(Selected excerpt)
Content starts
The Energy Information Agency's (EIA) August 2013 Short-Term Energy Outlook forecasts that China's net oil imports will beat the United States' by October on a monthly basis and 2014 on an annual basis, making China the largest importer of oil in the world - a dubious milestone.
Steady growth in demand has driven China to first place, while the US drops behind on robust oil production and flat demand.
US annual oil production is expected to rise by 28% between 2011 and 2014 to nearly 13 million barrels per day, primarily from surging shale oil, tight oil, and Gulf of Mexico deepwater plays. In the meantime, Chinese production, slow to adopt new technologies like fracking and deep water exploration, will increase much more slowly - a paltry 6%.
China's increasing demand
On the other side of the energy curve, China's liquid fuels use is expected to grow by 13% between 2011 and 2014 to more than 11 million barrels per day, while US demand hovers close to 18.7 million barrels per day, well below the 2005 peak of 20.8 million barrels. Those stats also accurately mirror the global divide growing between developed and developing economies.
Looking beyond 2014, with higher US oil production and declining demand, and China's rising demand and slower production, once China moves ahead of the United States to become the world's largest net oil importer, the gap will continue to grow.
Marshalling market forces
Of course skyrocketing US production makes this really a big development, according to Christoph Rulh, Chief Economist at BP:
Last year, the US had the world's largest increase in oil as well as gas production. Not only did oil production expand faster than in any other country, last year also saw the biggest oil production increase in the history of the US - a country which has produced oil since 1859.
Content ends
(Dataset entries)
Content starts
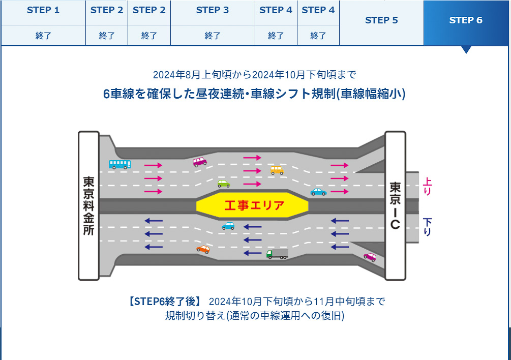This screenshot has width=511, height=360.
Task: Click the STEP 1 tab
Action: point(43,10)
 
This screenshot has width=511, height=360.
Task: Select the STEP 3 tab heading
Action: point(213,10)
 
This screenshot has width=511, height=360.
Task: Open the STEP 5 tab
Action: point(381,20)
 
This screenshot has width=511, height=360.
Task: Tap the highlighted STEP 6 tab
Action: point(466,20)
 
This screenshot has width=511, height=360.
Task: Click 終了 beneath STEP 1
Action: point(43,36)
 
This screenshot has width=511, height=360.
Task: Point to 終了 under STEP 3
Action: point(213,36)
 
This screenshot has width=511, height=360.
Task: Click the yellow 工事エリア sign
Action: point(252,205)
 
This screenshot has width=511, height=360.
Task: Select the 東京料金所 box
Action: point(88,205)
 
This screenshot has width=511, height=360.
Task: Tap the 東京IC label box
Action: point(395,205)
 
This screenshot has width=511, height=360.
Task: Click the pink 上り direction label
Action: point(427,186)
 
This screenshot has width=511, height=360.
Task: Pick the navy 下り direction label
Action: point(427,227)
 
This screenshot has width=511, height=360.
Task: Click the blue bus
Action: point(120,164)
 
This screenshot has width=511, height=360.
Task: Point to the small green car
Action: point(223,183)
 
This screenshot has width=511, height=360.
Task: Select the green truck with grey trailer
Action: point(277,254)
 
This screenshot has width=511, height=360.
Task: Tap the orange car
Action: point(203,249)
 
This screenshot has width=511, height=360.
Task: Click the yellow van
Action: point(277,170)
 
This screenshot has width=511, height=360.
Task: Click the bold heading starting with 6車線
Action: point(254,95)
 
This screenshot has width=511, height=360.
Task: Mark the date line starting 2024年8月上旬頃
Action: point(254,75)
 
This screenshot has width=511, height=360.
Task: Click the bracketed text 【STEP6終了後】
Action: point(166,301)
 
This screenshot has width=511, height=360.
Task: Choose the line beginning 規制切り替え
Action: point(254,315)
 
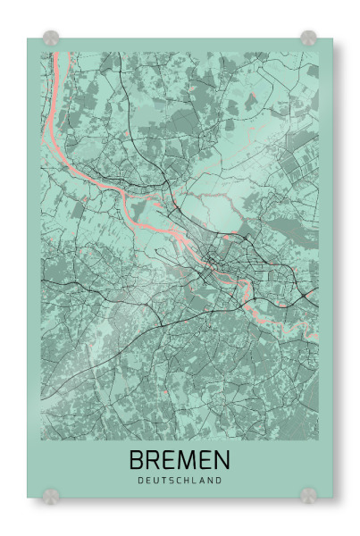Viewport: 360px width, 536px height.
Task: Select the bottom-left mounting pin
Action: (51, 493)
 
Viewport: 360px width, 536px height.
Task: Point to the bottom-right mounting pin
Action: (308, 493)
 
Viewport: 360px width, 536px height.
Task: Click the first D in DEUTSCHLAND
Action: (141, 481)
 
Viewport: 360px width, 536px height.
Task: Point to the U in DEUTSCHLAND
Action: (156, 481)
Content ends
(Problems and tasks)
(1) Print the part of the oil imports article starting with "The Energy Information" and going on through "a paltry 6%.".
(2) Please carry on the oil imports article, picking up after its final sentence.
These lines come from a separate source.

(Your written answers)
(1)
The Energy Information Agency's (EIA) August 2013 Short-Term Energy Outlook forecasts that China's net oil imports will beat the United States' by October on a monthly basis and 2014 on an annual basis, making China the largest importer of oil in the world - a dubious milestone.
Steady growth in demand has driven China to first place, while the US drops behind on robust oil production and flat demand.
US annual oil production is expected to rise by 28% between 2011 and 2014 to nearly 13 million barrels per day, primarily from surging shale oil, tight oil, and Gulf of Mexico deepwater plays. In the meantime, Chinese production, slow to adopt new technologies like fracking and deep water exploration, will increase much more slowly - a paltry 6%.

(2)
Looking through a market-prism, he feels that there is a reason this happened in the US and not in China, despite the fact that both sit on vast unconventional resources. It has nothing to do with resource endowment below ground but everything to do with markets above ground. Innovation tends to limp along in economies where government control inhibits "the private reward for trial and error," and that holds true in energy markets just as in any other industry.
Allowing outsiders into Mexico
And where could the market boost oil production next? Mexico's President Enrique Pe?a Nieto wants to make overhauling Pemex his "signature issue." He wants outside oil companies to invest in Pemex's exploration to reverse years of decline in the country's giant, offshore Cantarell oil field. This prospect excites Big Oil, according to Bloomberg:
The prospect ... has caught the attention of companies such as ExxonMobil. Mexico needs to open up to "partnerships and collaborations and bringing technology" to bear on its resources, said ExxonMobil chief Rex Tillerson in June.
Inviting outsiders to invest in Pemex could also transform the psychology of business in Mexico. To change Pemex, Pe?a Nieto will challenge entrenched interests and probably the national psyche, from the oligopolies, to voters, unions and local officials. If he succeeds, he could tackle other monopolies and duopolies in power generation, telecom, and cable television, which generally all make life more expensive.